- **INFORMATION PROVIDED**
--- START ---
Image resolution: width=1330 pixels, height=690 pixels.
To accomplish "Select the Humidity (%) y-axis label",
--- END ---
--- START ---
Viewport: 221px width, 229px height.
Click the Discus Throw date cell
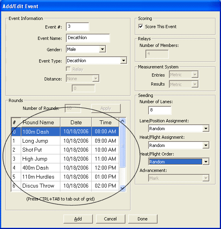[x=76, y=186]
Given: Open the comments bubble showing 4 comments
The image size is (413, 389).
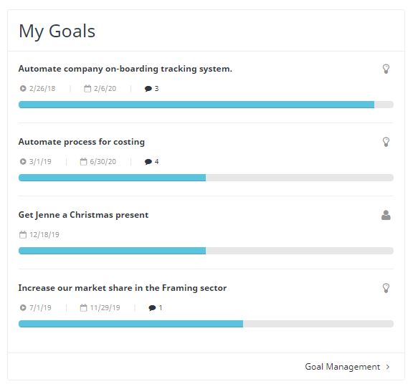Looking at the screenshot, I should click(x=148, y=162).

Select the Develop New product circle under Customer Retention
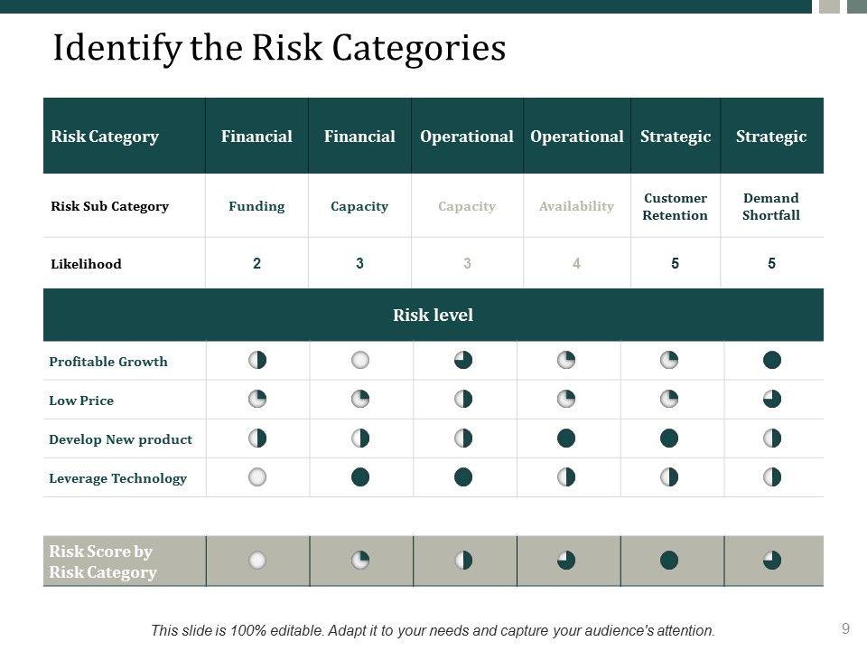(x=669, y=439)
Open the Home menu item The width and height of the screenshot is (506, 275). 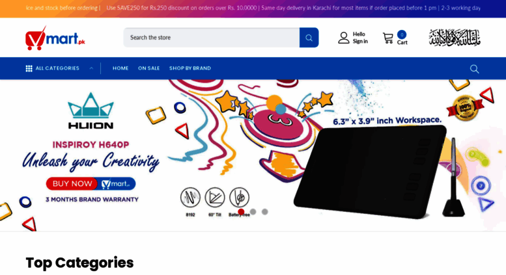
--- END ---
- **EXERCISE DETAILS**
Going by the entries above, repeat exactly the lines that start at the line with "The image size is (413, 389)." and go on through the line with "Open the Home". Pictures are not part of the copy.

- **RESULT BELOW**
The image size is (413, 389).
Looking at the screenshot, I should click(x=148, y=162).

Select the Develop New product circle under Customer Retention
(x=669, y=439)
Open the Home menu item The width and height of the screenshot is (506, 275). 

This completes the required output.